Wat is de relatie tussen bijwerkingen van middelen bij ouderen?
- Bijwerkingen komen tot 7 keer meer voor bij patiënten van 70-79 jaar dan 20-29 jaar.
- 25% van de ouderen ervaart bijwerkingen.
- 50% wordt veroorzaakt door geneesmiddelen met absolute contra-indicatie of niet geïndiceerde medicatie.
Wat zijn de potentieel vermijdbare bijwerkingen en de belangrijkste geneesmiddelen die dat kunnen veroorzaken?
Welke veranderingen zie je in het oudere lichaam?
- Andere verhouding lichaamsvocht en vetweefsel: spiermassa daalt en vetweefsel stijgt. Minder lichaamsvocht.

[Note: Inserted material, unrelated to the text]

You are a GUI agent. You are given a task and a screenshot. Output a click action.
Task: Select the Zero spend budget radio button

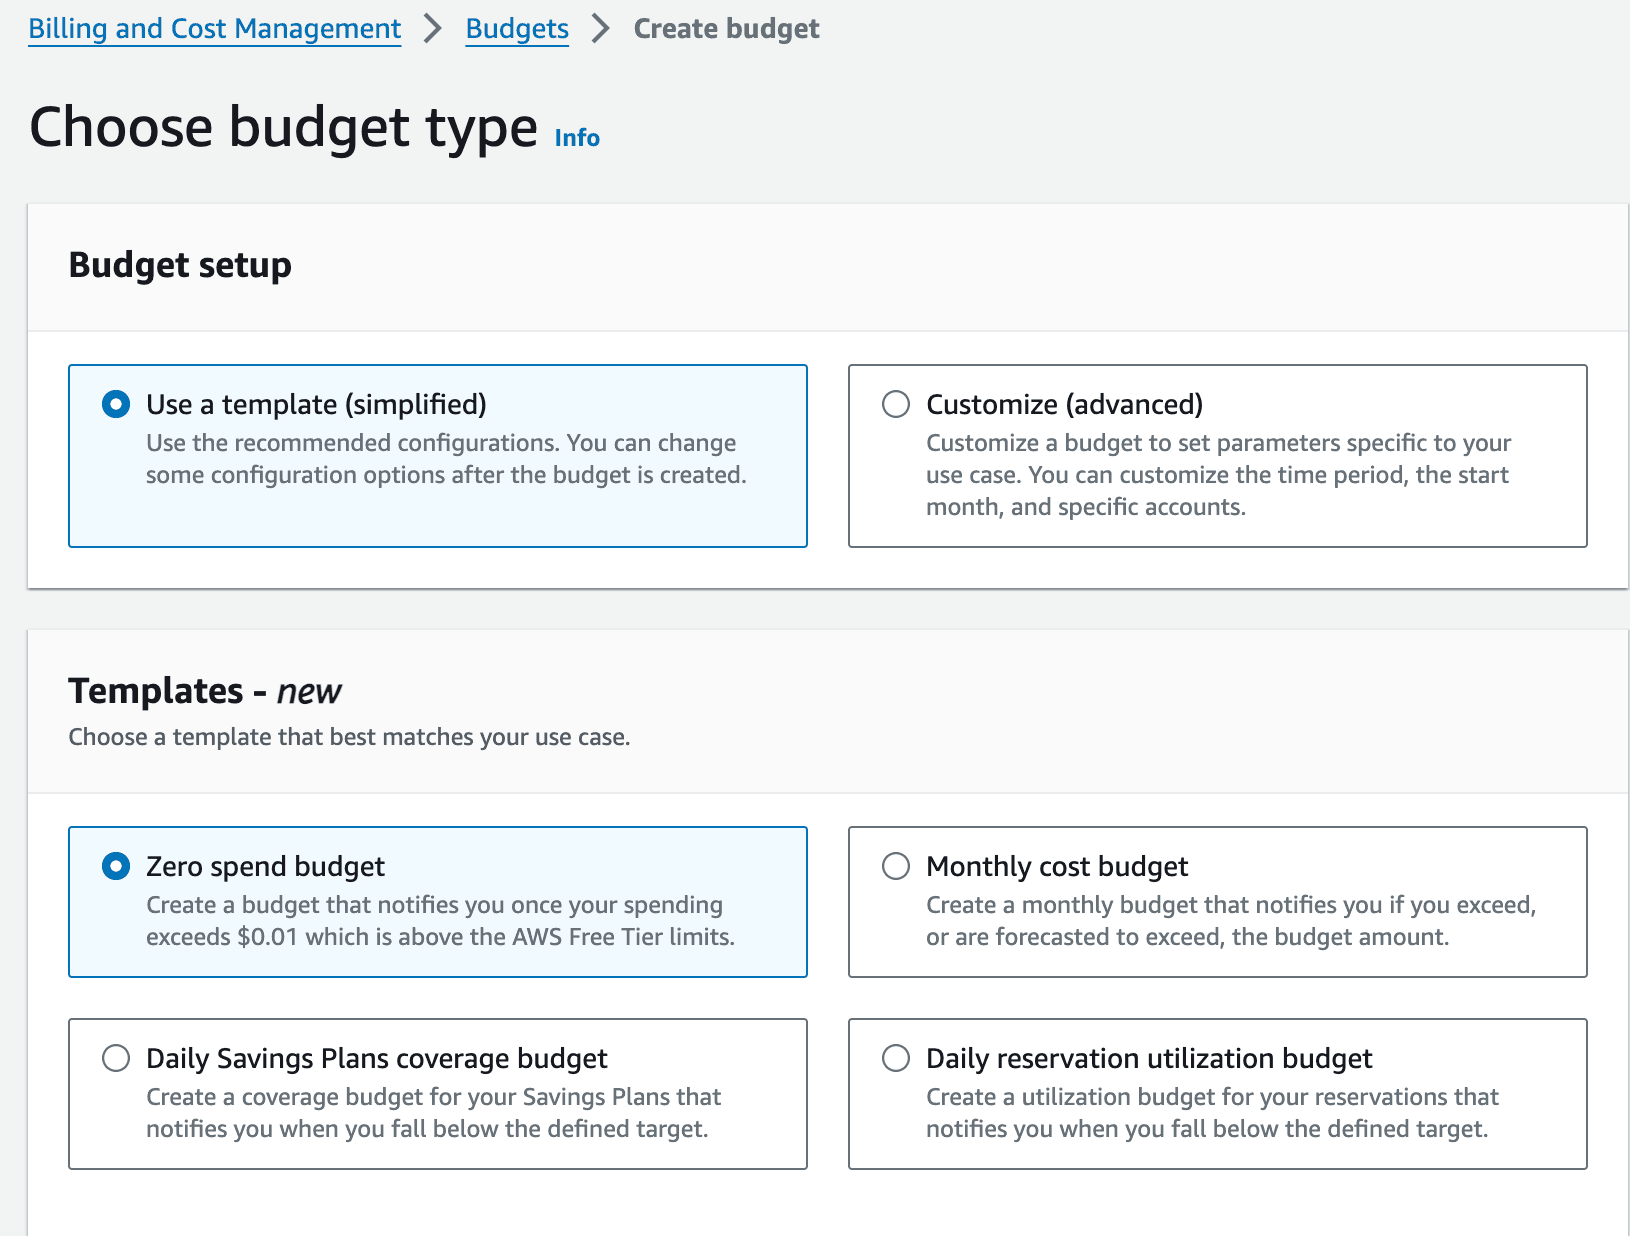click(x=116, y=866)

- Medicijngebruik kan meer problemen geven: verandering absorptie, verdeling en eliminatie van geneesmiddelen
Wat zijn de effecten van ouderdom op de farmacokinetiek (absorptie)?
Absorptie: maagzuurproductie daalt, darmmotiliteit daalt, dit heeft geen klinisch effect.
Wat zijn de effecten van ouderdom op de farmacokinetiek (verdeling)?
Verdeling: vetgehalte stijgt, hiermee stijgt de halveringstijd van lipofiele stoffen. Lichaamswater met spiermassa daalt: hiermee stijging van de plasmaconcentratie hydrofiele stoffen.
- Bijv. digoxine: zit met name hoog in het spierweefsel. Door afname het spiermassa, gaat digoxine meer naar het plasma en wordt de concentratie van digoxine in het plasma hoger.
- Bijv. benzodiazepines: zijn lipofiel, door meer vetweefsel krijg je een hoger verdelingsvolume en een langere halfwaardetijd.